Assignment: Below are some records; output exactly the lines from the line with "Anwendungsbeispiele (847, 1299)" to the line with "KI-Projekte im Mittelstand", both ends kept, and nothing more.

Dataset records:
>>>>
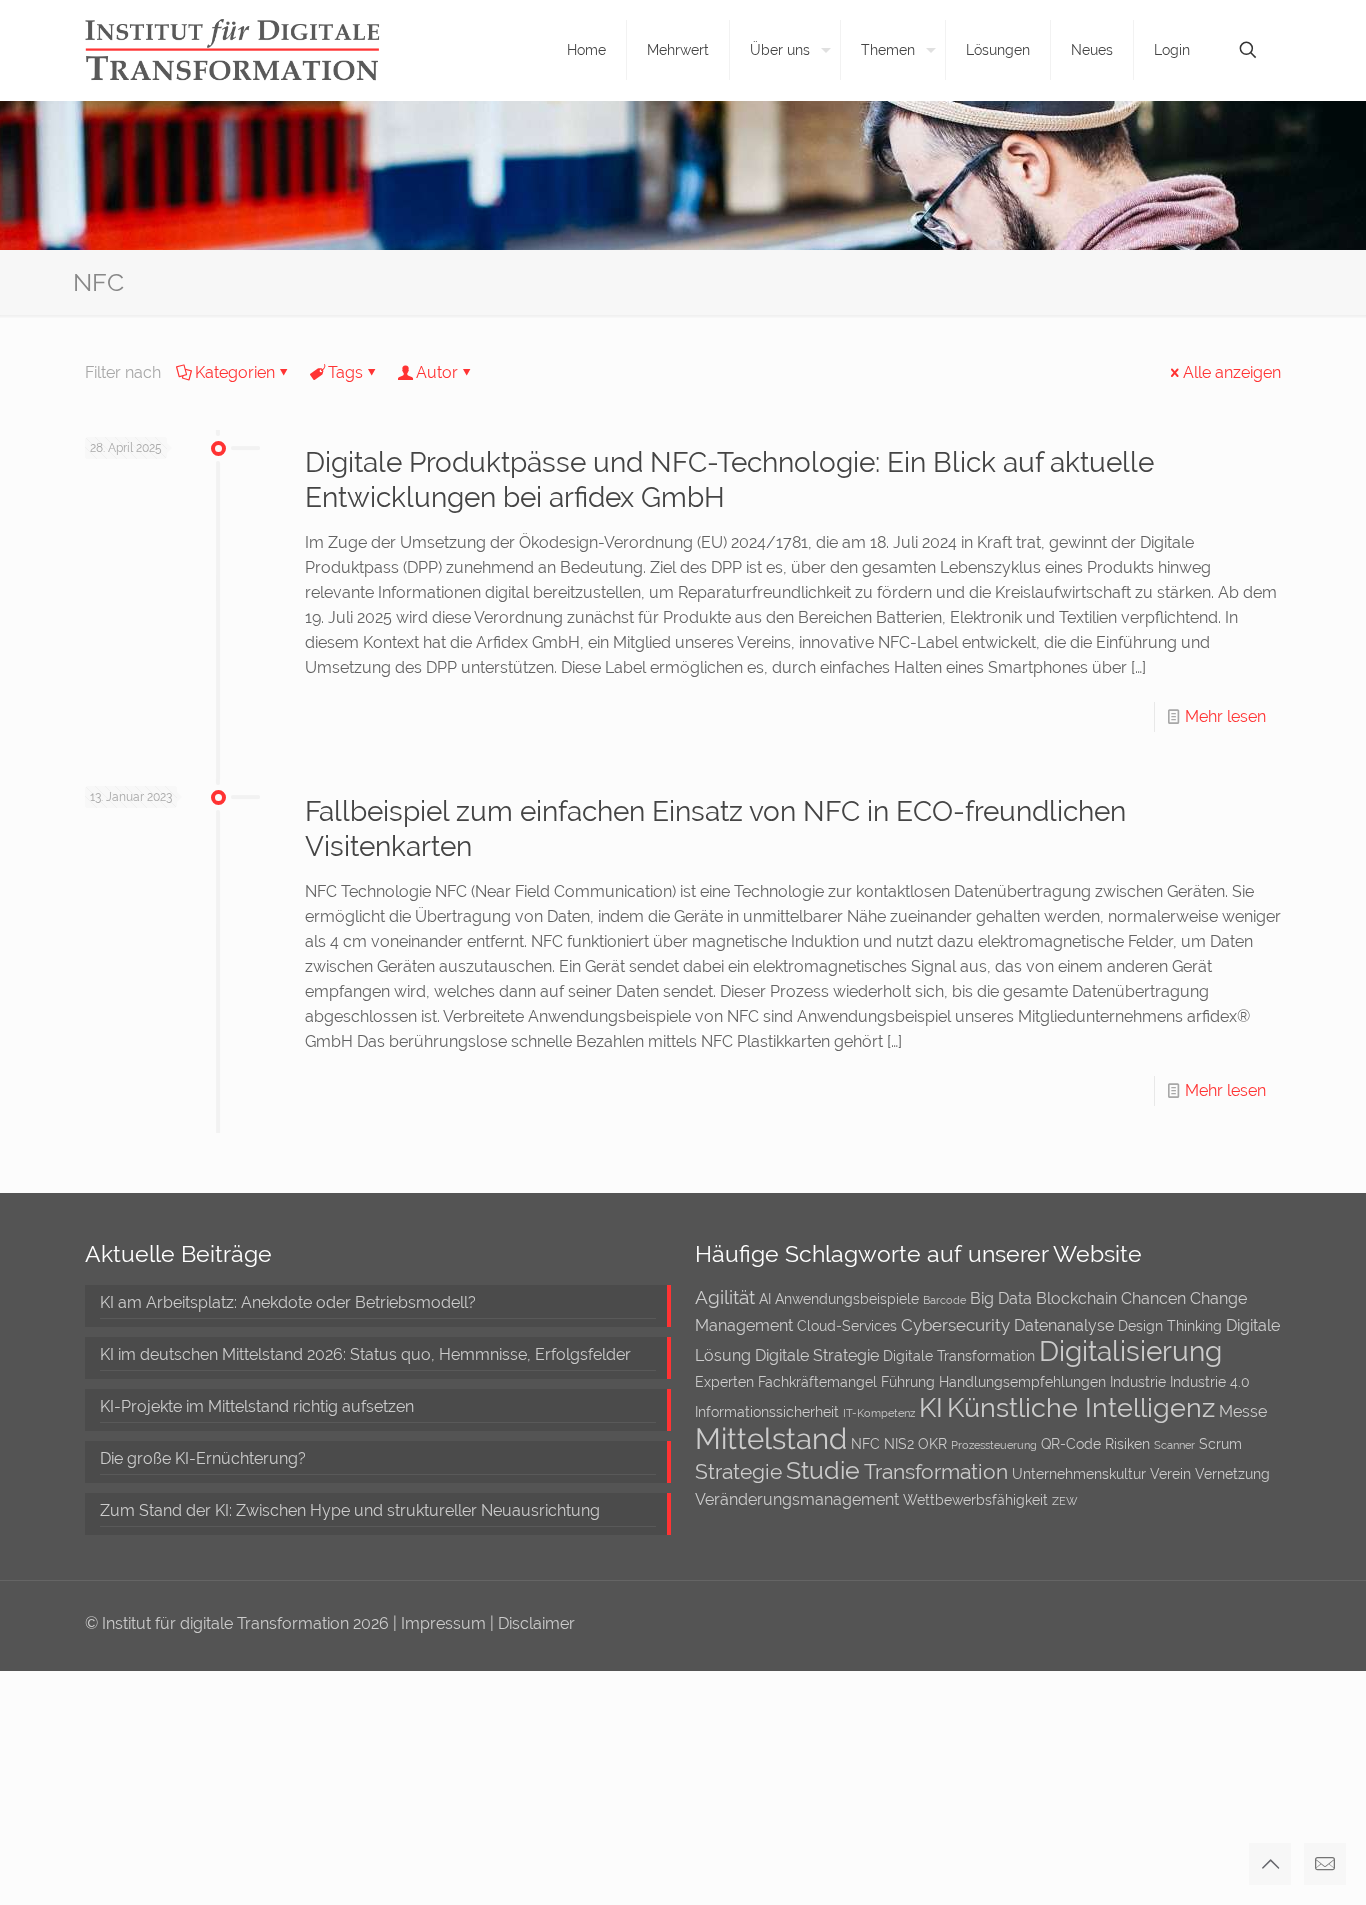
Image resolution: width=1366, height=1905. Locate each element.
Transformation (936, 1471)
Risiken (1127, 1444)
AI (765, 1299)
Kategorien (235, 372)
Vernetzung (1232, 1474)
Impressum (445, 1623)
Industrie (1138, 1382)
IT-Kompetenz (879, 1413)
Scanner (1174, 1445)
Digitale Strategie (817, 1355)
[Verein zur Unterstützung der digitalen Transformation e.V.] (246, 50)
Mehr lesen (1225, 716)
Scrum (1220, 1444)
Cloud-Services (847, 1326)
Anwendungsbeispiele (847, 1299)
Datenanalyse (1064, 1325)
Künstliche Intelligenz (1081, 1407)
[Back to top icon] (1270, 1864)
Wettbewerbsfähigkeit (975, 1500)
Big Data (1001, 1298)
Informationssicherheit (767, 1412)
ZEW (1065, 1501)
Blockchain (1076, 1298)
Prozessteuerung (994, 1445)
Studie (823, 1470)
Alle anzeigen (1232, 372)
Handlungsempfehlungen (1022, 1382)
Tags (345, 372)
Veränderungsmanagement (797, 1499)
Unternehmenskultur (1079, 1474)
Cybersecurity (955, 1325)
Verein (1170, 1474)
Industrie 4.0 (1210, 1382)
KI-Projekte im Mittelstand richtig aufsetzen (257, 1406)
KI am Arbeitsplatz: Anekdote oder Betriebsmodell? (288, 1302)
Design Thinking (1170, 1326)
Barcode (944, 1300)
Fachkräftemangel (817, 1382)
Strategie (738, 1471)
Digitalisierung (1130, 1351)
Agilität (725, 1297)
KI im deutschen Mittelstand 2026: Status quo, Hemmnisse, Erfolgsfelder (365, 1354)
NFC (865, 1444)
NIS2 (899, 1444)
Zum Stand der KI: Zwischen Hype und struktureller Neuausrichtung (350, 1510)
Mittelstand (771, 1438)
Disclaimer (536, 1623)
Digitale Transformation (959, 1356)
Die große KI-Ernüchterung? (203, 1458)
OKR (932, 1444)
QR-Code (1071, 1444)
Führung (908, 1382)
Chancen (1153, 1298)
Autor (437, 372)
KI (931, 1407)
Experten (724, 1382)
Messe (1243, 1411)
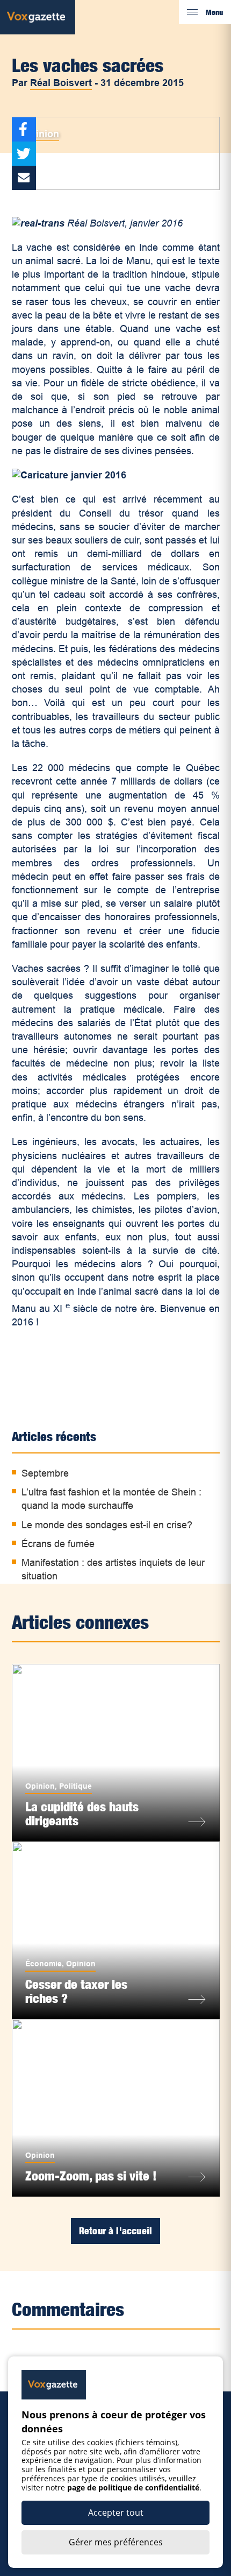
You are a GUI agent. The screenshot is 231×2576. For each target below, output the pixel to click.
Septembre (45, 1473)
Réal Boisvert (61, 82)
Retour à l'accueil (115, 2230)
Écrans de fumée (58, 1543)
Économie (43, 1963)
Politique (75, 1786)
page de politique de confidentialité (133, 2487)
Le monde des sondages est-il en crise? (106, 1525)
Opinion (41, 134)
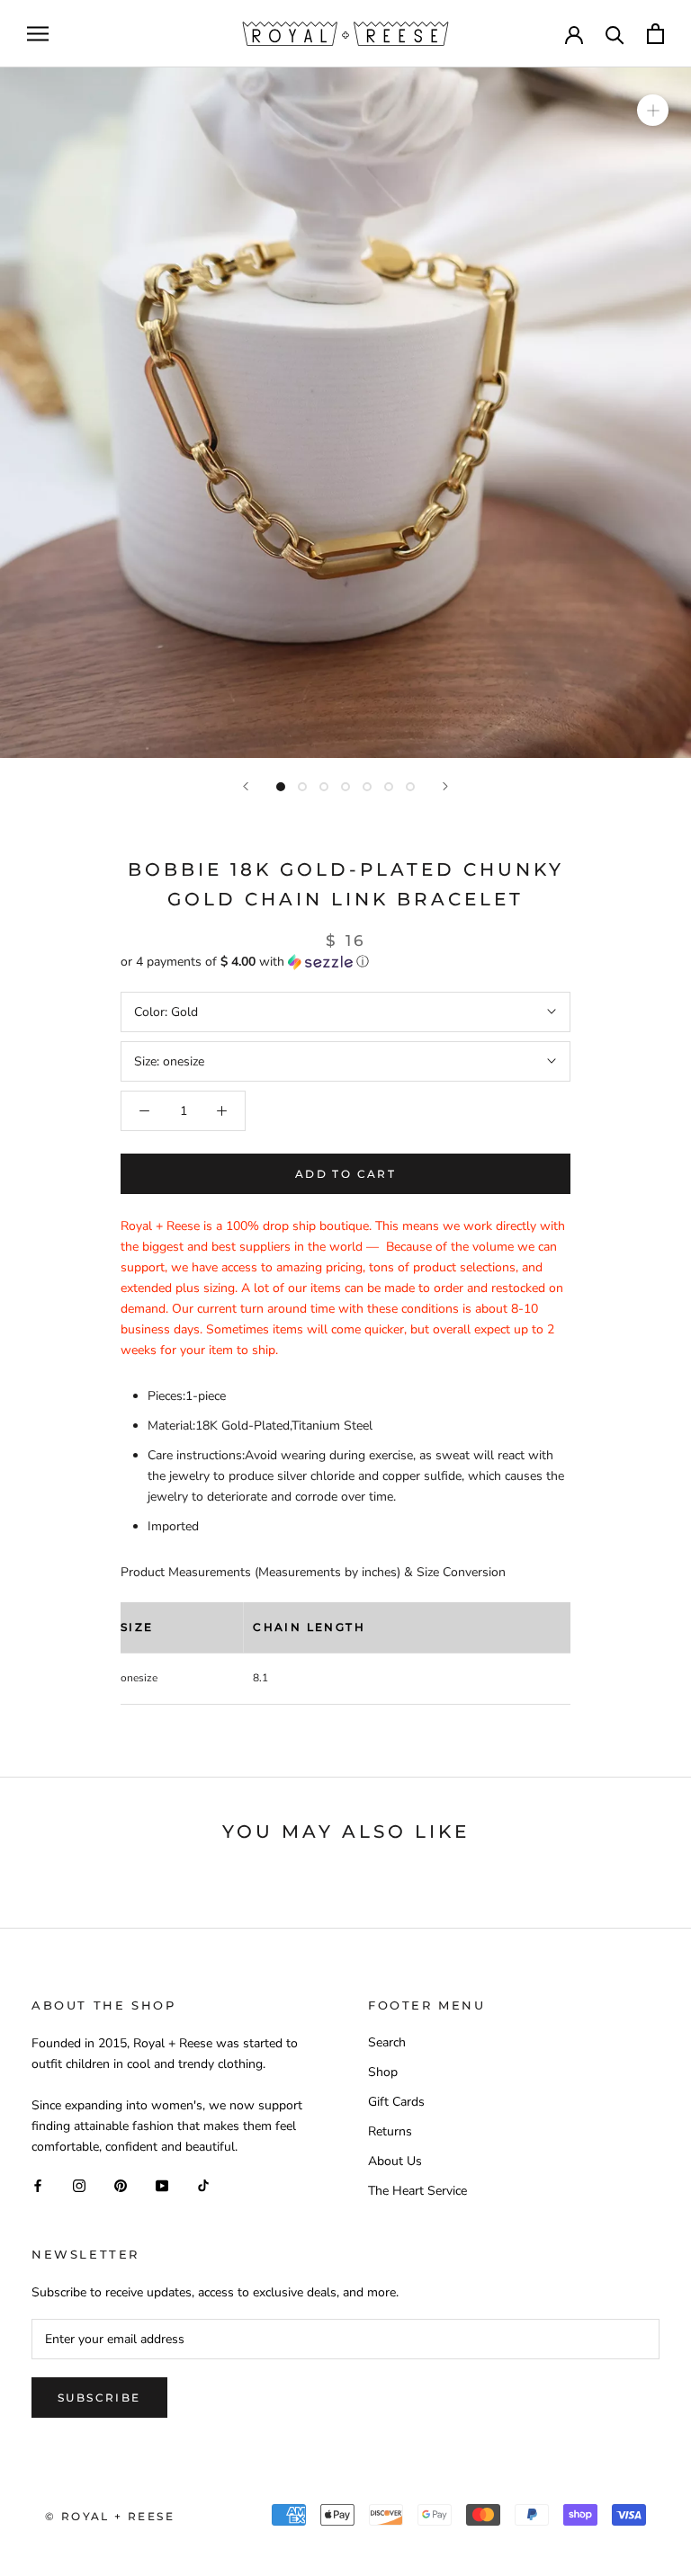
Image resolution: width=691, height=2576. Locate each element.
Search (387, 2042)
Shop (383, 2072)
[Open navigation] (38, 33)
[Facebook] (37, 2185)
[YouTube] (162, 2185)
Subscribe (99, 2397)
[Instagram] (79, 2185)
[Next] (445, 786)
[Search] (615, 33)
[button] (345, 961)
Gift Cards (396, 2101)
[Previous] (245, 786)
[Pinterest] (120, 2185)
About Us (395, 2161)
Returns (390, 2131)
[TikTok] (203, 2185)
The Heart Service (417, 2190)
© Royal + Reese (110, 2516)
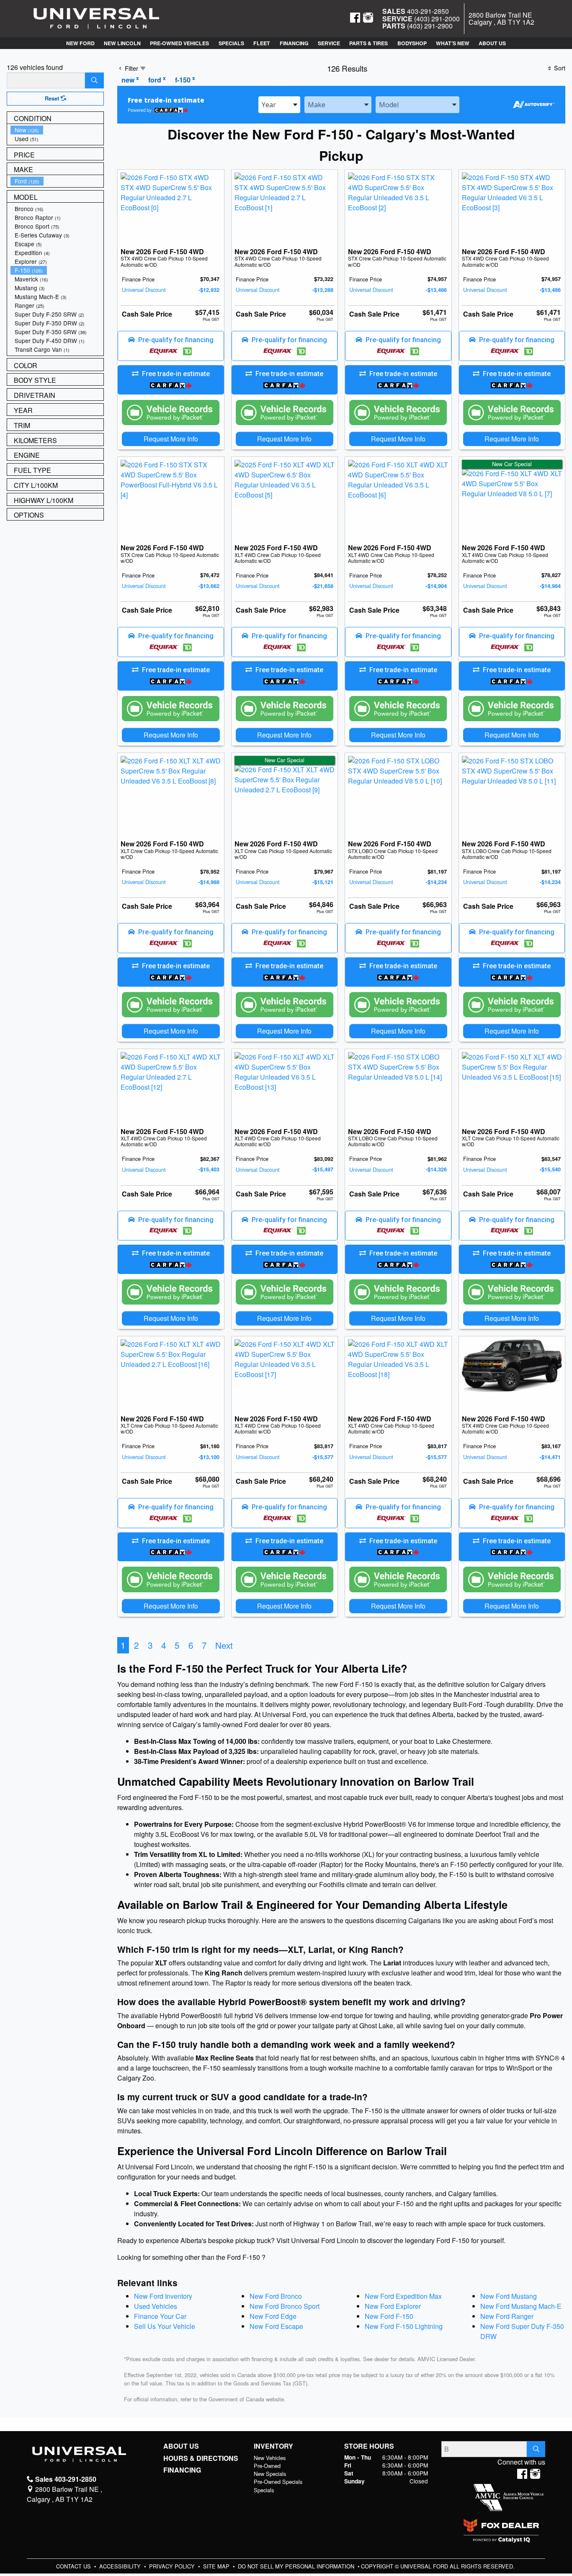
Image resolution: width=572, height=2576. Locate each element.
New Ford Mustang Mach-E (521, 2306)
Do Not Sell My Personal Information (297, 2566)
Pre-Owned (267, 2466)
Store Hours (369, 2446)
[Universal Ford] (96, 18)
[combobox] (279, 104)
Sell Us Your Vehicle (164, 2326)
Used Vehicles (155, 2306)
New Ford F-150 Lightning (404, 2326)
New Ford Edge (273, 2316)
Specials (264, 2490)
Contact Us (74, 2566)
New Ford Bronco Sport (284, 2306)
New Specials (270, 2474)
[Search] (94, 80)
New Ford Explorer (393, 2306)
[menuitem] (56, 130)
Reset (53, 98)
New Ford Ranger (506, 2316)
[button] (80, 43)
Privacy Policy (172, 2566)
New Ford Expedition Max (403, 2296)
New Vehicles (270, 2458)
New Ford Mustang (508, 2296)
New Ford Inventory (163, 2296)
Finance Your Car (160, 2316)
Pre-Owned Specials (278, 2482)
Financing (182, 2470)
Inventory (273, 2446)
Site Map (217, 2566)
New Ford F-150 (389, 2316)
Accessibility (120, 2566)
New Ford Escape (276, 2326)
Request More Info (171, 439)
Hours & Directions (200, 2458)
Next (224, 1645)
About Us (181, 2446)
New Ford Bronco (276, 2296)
<<<<
Task solution:
Anwendungsbeispiele (847, 1299)
Datenanalyse (1064, 1325)
Künstliche Intelligenz (1081, 1407)
[Back to top icon] (1270, 1864)
Wettbewerbsfähigkeit (975, 1500)
Big Data (1001, 1298)
Informationssicherheit (767, 1412)
ZEW (1065, 1501)
Blockchain (1076, 1298)
Prozessteuerung (994, 1445)
Studie (823, 1470)
Alle anzeigen (1232, 372)
Handlungsempfehlungen (1022, 1382)
Tags (345, 372)
Veränderungsmanagement (797, 1499)
Unternehmenskultur (1079, 1474)
Cybersecurity (955, 1325)
Verein (1170, 1474)
Industrie 4.0 (1210, 1382)
KI-Projekte im Mittelstand richtig aufsetzen (257, 1406)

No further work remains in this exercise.